Well Worth Looking Into

Genesis 50:20 You intended to harm me, but God intended it for good to accomplish what is now being done, the saving of many lives.
This spring I attended a women's conference which focused on the story of Joseph's life. The theme of the gathering was "God is the Author of my Story" and the delightful speakers interwove elements of Joseph's story with the idea that God wants to author and develop every one of our stories for His glory and our good. A particularly inspiring aspect of this retreat was the prayer room that had been designated not only for prayer but the retrieval of a scripture bookmark selected especially for each one of us. Mine was Genesis 50:20 You intended to harm me, but God intended it for good to accomplish what is now being done, the saving of many lives. In that moment, God whispered in my heart that not only would He redeem my story by exchanging good for harm, He would do it in a way that accomplished the saving of many lives. What a wonderful promise He offers each one of us!
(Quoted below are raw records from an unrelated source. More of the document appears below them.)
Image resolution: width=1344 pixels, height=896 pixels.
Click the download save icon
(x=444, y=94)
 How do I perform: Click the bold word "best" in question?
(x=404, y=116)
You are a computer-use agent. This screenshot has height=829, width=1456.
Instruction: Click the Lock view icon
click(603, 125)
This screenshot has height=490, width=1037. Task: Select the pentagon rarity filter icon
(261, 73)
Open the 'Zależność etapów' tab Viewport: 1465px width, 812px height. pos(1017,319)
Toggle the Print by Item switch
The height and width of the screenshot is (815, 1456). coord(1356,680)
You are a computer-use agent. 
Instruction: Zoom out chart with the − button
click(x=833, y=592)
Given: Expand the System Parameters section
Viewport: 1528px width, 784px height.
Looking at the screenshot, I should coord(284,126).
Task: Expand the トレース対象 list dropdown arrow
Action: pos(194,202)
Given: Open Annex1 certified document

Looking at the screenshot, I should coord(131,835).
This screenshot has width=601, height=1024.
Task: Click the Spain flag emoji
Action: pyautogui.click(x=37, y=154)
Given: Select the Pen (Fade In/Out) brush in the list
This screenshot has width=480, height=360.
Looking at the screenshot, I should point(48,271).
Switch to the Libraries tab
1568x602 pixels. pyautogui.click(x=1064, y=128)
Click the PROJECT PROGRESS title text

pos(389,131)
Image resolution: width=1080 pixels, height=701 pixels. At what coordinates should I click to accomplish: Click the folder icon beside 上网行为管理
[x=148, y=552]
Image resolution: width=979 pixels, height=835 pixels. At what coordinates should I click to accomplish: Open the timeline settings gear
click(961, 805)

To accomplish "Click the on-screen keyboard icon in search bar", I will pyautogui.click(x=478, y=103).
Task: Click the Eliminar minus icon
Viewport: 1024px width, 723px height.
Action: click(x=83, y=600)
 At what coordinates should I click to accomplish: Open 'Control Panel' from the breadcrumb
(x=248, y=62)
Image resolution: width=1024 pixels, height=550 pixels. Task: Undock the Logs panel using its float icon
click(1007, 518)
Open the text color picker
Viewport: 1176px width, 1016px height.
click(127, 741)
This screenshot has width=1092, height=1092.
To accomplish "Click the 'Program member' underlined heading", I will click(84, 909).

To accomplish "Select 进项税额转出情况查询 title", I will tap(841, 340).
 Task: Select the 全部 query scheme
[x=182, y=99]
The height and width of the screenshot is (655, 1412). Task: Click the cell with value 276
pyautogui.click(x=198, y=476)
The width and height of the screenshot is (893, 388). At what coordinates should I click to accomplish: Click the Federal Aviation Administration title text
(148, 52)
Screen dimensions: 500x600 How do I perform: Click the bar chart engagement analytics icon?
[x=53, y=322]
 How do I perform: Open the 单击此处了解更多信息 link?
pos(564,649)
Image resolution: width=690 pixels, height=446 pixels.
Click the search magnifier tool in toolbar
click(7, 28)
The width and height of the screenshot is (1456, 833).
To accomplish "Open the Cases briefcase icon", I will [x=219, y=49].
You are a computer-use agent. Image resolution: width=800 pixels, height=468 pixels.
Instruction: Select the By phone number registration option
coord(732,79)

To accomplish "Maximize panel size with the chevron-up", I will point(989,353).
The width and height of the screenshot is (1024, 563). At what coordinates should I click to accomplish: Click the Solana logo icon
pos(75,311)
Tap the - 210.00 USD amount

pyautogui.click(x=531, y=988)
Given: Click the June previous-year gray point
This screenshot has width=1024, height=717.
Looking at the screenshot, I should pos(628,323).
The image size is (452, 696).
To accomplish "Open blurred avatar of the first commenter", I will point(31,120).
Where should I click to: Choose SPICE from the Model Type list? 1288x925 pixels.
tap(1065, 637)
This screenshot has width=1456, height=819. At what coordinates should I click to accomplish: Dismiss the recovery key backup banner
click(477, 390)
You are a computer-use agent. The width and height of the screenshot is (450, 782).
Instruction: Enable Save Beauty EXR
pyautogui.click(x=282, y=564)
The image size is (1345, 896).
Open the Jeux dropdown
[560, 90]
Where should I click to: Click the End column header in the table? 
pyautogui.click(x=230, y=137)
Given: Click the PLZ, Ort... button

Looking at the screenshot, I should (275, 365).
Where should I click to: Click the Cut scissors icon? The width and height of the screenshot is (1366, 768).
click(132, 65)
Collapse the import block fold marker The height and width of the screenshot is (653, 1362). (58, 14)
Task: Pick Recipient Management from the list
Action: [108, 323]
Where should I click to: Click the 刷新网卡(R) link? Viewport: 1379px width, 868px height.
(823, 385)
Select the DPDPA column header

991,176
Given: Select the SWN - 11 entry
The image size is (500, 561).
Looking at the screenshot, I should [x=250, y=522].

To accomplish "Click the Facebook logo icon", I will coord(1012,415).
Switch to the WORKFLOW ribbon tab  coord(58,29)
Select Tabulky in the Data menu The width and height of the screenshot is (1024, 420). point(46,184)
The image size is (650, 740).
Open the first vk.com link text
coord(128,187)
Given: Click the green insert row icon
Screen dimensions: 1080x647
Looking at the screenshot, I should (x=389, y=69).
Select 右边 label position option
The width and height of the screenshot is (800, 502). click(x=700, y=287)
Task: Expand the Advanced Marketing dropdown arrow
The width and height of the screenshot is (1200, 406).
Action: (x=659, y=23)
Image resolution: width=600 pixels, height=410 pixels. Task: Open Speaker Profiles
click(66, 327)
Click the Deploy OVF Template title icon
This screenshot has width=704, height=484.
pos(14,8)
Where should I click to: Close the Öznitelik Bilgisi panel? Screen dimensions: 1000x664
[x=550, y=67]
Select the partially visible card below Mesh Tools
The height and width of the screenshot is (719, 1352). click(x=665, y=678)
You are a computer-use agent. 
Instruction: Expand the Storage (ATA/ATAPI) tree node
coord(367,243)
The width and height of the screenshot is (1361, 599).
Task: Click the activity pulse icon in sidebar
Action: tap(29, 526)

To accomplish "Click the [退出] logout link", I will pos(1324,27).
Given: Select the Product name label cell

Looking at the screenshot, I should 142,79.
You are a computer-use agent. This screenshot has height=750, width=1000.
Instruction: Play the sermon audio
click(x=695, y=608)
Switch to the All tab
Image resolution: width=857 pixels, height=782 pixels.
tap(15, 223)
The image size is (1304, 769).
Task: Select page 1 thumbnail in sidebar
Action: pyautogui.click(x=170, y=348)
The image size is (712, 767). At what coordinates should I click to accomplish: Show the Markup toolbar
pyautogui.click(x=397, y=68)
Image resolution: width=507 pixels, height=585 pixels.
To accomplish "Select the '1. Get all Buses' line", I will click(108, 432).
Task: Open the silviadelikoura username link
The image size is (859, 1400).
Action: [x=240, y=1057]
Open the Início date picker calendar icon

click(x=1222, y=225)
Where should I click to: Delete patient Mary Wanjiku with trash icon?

This morning, my study finishes the story of "The Woman at the Well" in John 3:31-42. After meeting the Messiah, our feature character's life is immediately transformed. Verses 28-30 report that she left her water jar and went into the town to gather as many people as possible to meet Jesus. Many in the village believed, Verse 39 reports. It is the reason why they believed that is a lesson to me. If I had been among the townspeople that day, there are many reasons why I can imagine I might have believed:
  • Seeing Jesus perform an amazing miracle
  • Meeting the Master up close and personal
  • Hearing Jesus deliver a compelling sermon

Interestingly, none of these reasons were given as to why they believed. They believed "because of the women's testimony". Not one drop of water in the wells of her life had been wasted. Jesus had taken every wrong turn, difficult experience and painful memory and used them for His glory by working a miracle of transformation in real people's lives. Likewise, there is no part of my story, no well too deep, disgusting or dirty, that Jesus cannot redeem for good if I'll only allow Him.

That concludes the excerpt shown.